I don't want to be complimented for being positive and resilient. Just because I can be strong doesn't mean I don't want the easy way.



Catch 22: my body is breaking down because I'm stressed, but I need my body to get through this and to do what I need to do for my baby.



I'm confused about what's next. Is she just feeding and growing? Does she still need to develop? When can we leave? How do we know?



UGH.



July 4, 2019

You never know who's sitting on a park bench by a pond on a beautiful summer day in brand name workout clothes listening to a podcast episode about bravery and watching their baby in the hospital on an app.



July 6, 2019

“Bravery's child can sometimes be sadness because the catalyst may be a terrible and traumatic event.” - The Moth



July 7, 2019

I'm nervous about bringing her home unmonitored.



I'm nervous she won't learn how to breastfeed.



I want my body back.



I want exercising back.



I'm nervous my career has stalled and I won't be able to get back into the groove.



I'm nervous about getting pregnant again.



I don't know if I could go through this again. I don’t know if I want to know who I’d become if I went through this again.



July 10, 2019

My fingers and hands hurt. They are phone-holding hands: while I pump, while I text incessantly, while I post pics on Tinybeans, while I read articles to my daughter as my husband holds her.



They should be baby holding hands.



July 11, 2019

Well darkness has a hunger that's insatiable

And lightness has a call that's hard to hear

I wrap my fear around me like a blanket

I sailed my ship of safety 'til I sank it

I'm crawling on your shores 

- Indigo Girls, Closer to Fine



In first world problems, we have a mouse, and part of being a mom is pretending to your kids that you are not scared of the mouse when in fact YOU ARE PETRIFIED OF THE MOUSE. - A dear friend



August 19, 2019

I’m grieving my third trimester.



I’m not grieving the midwife/doula experience I had planned, surprisingly. I had a beautiful birth experience with empathetic, expert, warm, kind, talented, creative doctors and nurses. Giving birth was meditative for me.



August 24, 2019

I want to take my babe places and show her off and be in the world and say yes to seeing friends. Instead, we have to isolate to keep her strong and healthy. It makes me feel paranoid, isolationist, not loving, not warm...and I'm not those things.
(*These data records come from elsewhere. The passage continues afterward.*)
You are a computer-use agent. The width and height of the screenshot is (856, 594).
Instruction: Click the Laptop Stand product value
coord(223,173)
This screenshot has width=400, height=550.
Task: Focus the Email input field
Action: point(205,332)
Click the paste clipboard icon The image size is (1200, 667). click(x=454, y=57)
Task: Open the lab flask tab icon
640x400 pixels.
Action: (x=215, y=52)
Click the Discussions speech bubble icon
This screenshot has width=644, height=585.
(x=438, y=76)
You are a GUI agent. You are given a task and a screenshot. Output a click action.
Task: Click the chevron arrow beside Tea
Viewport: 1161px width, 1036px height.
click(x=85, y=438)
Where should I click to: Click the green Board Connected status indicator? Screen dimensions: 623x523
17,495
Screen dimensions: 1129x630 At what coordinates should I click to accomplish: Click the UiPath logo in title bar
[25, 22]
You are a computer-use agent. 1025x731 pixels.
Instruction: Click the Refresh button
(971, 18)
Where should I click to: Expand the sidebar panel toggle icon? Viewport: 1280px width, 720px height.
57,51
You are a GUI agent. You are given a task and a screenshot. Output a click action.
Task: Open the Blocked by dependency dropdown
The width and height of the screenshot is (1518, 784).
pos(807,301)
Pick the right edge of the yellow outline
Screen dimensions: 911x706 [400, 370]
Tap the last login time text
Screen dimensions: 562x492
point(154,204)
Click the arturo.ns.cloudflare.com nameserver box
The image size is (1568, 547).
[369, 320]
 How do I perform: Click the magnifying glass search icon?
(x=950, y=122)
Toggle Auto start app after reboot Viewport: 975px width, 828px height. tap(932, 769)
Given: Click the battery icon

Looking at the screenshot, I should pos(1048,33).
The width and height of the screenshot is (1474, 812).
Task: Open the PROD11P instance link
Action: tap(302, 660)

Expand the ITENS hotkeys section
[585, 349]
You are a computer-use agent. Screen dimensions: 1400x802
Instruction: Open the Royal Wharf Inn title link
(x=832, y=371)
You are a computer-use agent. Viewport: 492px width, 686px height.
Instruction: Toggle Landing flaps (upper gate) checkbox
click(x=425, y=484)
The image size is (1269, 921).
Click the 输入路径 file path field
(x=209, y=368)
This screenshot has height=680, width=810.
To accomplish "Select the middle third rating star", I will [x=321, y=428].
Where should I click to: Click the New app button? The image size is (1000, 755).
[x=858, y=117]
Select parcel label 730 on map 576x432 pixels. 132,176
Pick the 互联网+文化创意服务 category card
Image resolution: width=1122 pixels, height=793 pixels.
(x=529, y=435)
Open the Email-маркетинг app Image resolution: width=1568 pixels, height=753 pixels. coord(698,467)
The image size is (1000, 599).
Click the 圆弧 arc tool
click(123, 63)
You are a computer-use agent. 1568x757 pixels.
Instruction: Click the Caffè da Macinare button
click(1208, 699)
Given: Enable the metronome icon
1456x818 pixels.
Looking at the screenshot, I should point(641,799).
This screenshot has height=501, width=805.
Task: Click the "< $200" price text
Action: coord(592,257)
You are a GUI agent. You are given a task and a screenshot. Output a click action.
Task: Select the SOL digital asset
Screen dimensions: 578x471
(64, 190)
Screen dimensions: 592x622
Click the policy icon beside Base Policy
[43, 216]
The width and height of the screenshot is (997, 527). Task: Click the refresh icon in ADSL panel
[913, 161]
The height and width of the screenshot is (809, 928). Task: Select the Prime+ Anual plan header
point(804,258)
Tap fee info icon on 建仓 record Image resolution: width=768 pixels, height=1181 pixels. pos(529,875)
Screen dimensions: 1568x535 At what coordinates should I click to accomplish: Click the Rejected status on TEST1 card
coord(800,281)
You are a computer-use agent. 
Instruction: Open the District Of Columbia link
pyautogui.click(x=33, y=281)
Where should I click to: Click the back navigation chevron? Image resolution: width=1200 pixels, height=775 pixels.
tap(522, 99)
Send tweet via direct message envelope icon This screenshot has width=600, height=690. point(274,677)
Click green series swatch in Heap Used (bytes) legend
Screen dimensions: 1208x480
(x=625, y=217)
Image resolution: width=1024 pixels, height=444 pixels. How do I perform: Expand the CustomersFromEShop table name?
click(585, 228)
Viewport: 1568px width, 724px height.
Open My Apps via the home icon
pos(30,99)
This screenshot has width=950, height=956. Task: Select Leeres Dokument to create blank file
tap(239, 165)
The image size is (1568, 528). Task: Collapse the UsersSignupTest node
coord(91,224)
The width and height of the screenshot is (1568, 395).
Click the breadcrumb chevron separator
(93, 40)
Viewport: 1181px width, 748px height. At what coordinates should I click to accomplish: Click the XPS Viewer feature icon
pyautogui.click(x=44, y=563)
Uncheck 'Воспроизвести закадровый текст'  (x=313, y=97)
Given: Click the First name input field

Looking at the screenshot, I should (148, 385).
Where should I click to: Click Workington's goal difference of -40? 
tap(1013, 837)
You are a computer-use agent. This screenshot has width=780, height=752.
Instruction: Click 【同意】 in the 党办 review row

I keep telling myself to lean into all of the amazingly supportive friendships I've maintained - and gained! I am, but I'm still hurt by the friends who haven’t shown up for me in the ways I needed.



October 9, 2019

The fact that we don't know why I delivered prematurely can be freeing. It just...happened. 



I accept that fact and am not burdened by why or how to fix it or what the reason is. I can just go from there. I can find meaning and purpose in the reality of it. 



That doesn't help with the future, though. What will I do next time? Will there be a next time?



I’m trying to embrace my mom's old adage and accept people for what they have to offer. To not be mad at friends who haven't reached out as often or in the way that I would like. To value their previous outreach and sentiments, their strengths, and their own life priorities. Also, to remember the times when I did not support friends in crisis, either because I wasn't aware enough or couldn’t empathize or was even impatient. Love is still there.



Yom Kippur 2019

Pumping while watching Yom Kippur services on my phone.



NYE 2020

Don’t be flippant. Don’t just say, “it was only one year.” Value and live each moment as realistically possible. This is my one and only life.



Now, my daughter is on the verge of walking and she’s such a parrot that we have to stop swearing around her (how the **** do we do that?!). She loves to snuggle and read and giggle. She’s in the 90th percentile for height (which she certainly doesn’t get from me). I love to listen to her sweet, little voice, watch her learn and grow and explore, and wonder where the time has gone.